You can refinance both federal and private student loans. However, an important thing to know is that when you refinance federal student loans, you’re privatizing them. Meaning you can refinance federal student loans through private lenders, but you can’t transfer private loans to the federal government.
Refinancing private or federal loans could give you a lower interest rate. However, refinancing a federal loan means you no longer qualify for some federal loan benefits such as loan forgiveness, forbearance programs, and income-driven repayment options.
What do you need to be eligible for refinancing?
Whether you’re refinancing federal student loans, private student loans or a mix of both, lenders are looking for borrowers who have:
A good credit score
Your credit score not only determines whether you are eligible for refinancing, but it can also determine the interest rate you’ll get. Typically you need a credit score that is in the high 600s. Many private lenders, however, only consider borrowers who have scores in the 700s or higher.
Borrowers with low credit scores may be able to qualify by applying with a co-signer. Remember that your cosigner is putting his or her credit on the line, so it’s advisable to see if your lender offers features like a cosigner release, which removes the cosigner from the loan after a predetermined period of time in which you’ve proven you can make your payments.
A history of on-time loan payments
Lenders have to make sure that you will be able to pay off the debt. Therefore, they will likely check your credit report to find evidence that you’ve paid your loans regularly in the past.
Enough income to pay your debts
Lenders will also analyze your capacity to repay the refinanced law school loan. Some calculate the amount of debt you owe relative to your income.

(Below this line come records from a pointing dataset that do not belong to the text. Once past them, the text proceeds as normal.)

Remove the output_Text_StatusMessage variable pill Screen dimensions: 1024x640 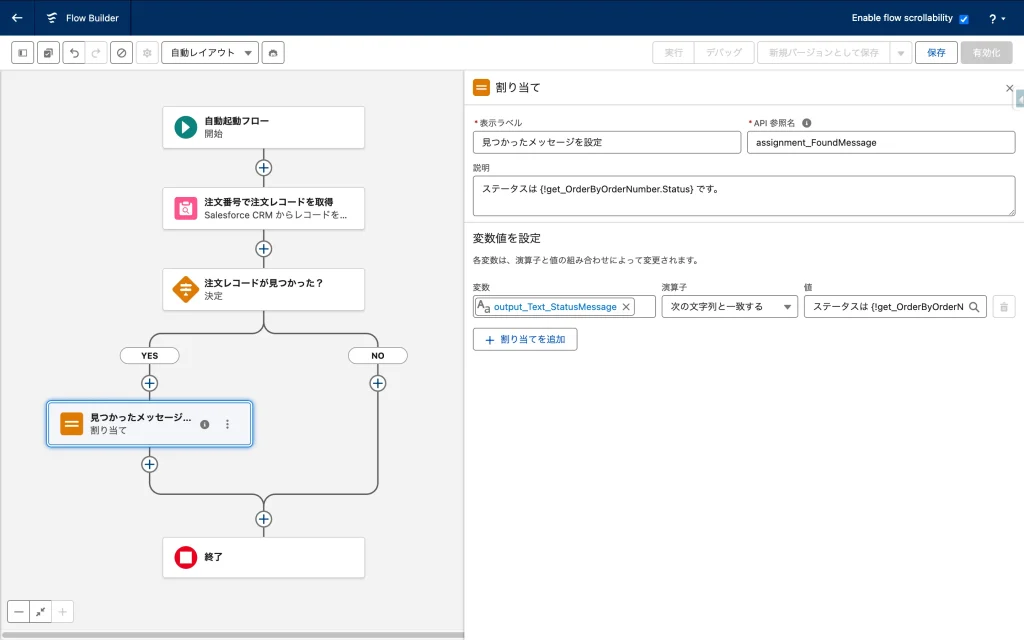click(626, 307)
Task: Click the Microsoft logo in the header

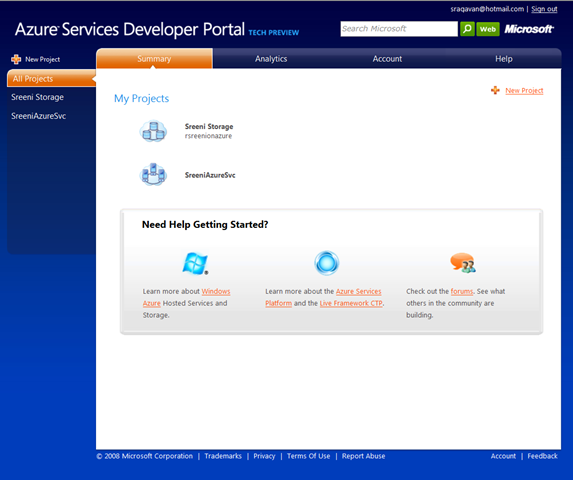Action: pyautogui.click(x=529, y=29)
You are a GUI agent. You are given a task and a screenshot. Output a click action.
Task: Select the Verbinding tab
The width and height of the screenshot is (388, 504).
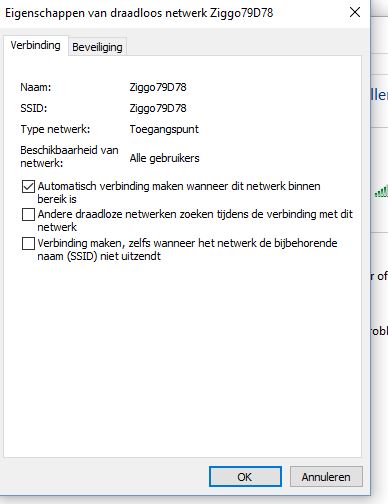(x=35, y=45)
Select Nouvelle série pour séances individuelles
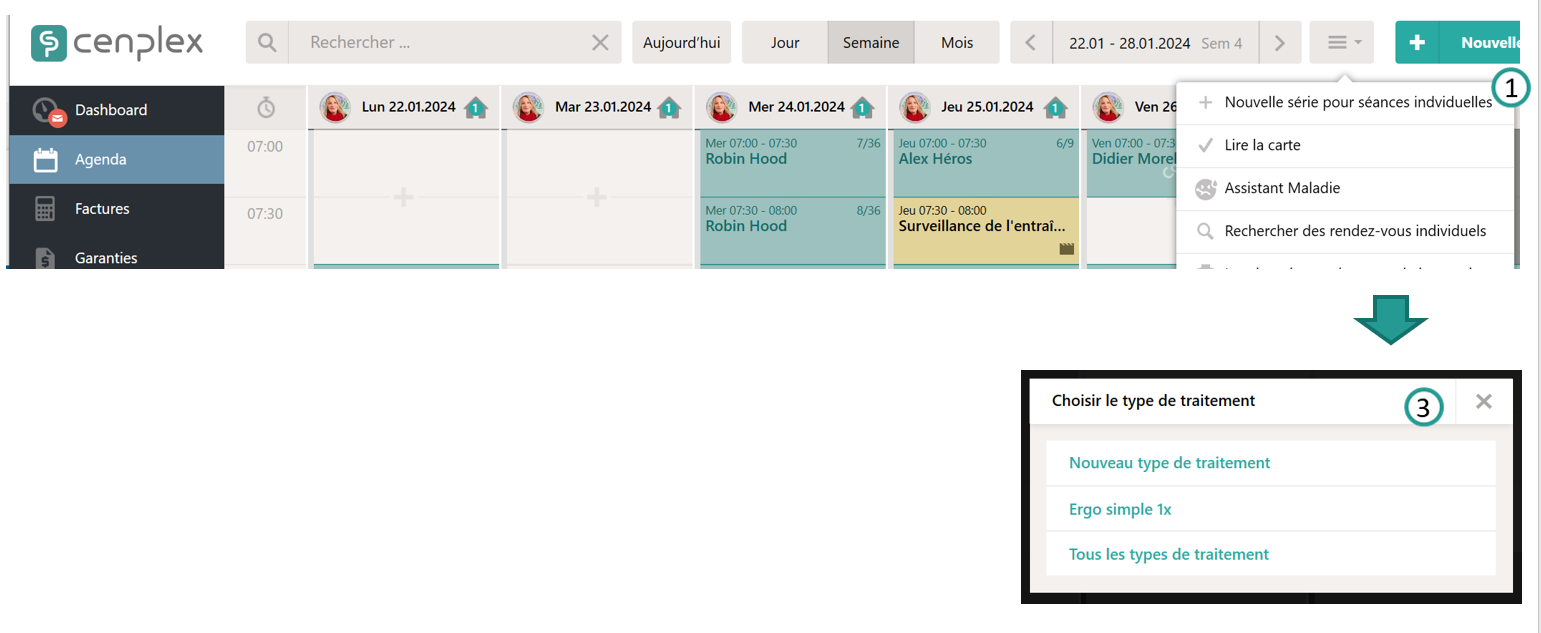The height and width of the screenshot is (633, 1541). tap(1357, 102)
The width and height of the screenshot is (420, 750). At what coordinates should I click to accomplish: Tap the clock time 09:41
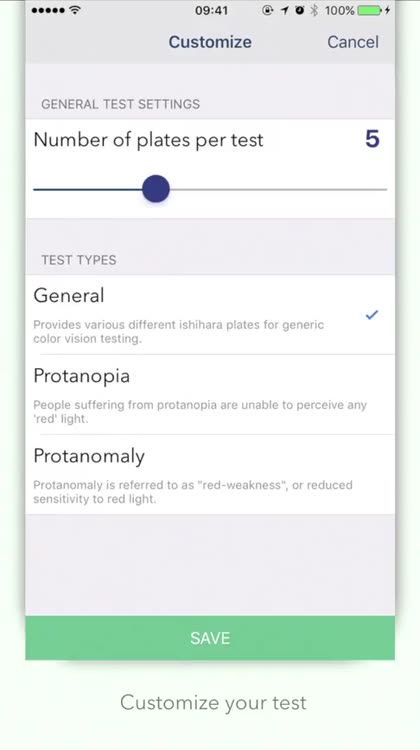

The required debt-to-income ratio for student loan refinancing is generally 50% or lower. A DTI of 20% or less is excellent.
When to Refinance Student Loans
You should consider refinancing in these circumstances:
You have private loans with high variable rates
Interest rates are expected to surge through 2020, meaning that loans with variable rates may get even more expensive to repay. Therefore you should consider refinancing to lock in a fixed rate.
You have private loans with high interest rates
The point of refinancing your loans is to get a lower interest rate than what you already have on your original loan. The higher your current rate, the more likely you are to save money by refinancing at a lower rate.
Your credit score has improved dramatically
If refinancing doesn’t seem like an option when you graduate law school, consider it once you have a significantly better credit score.
Can you refinance student loans while still in school?
While many lenders won’t let law students refinance loans while still attending school, there are are two exceptions such as Earnest and SunTrust who consider students eligible for refinancing.
For many, refinancing makes sense only after finishing law school – it gives you time to build your credit history, find a job, and become eligible for the best possible rates.
However, if you already have a great credit while in school or have some savings on the side, you should consider refinancing as it will enable you to pay off your debts much faster.
When should you not refinance student loans?
You generally can’t or shouldn’t refinance if:
You have federal loans and see a drop in income
If you are between jobs or considering leaving the workforce for a period of time you should stay away from refinancing your federal loans.
You’re pursuing student loan forgiveness
Refinancing federal loans means you can’t apply for federal loan programs including Public Service Loan Forgiveness and Teacher Loan Forgiveness.
You’ve recently defaulted on student debt
If you have a default in your past, that most likely is a red flag for lenders. It takes typically seven years for the default to be wiped from your credit report.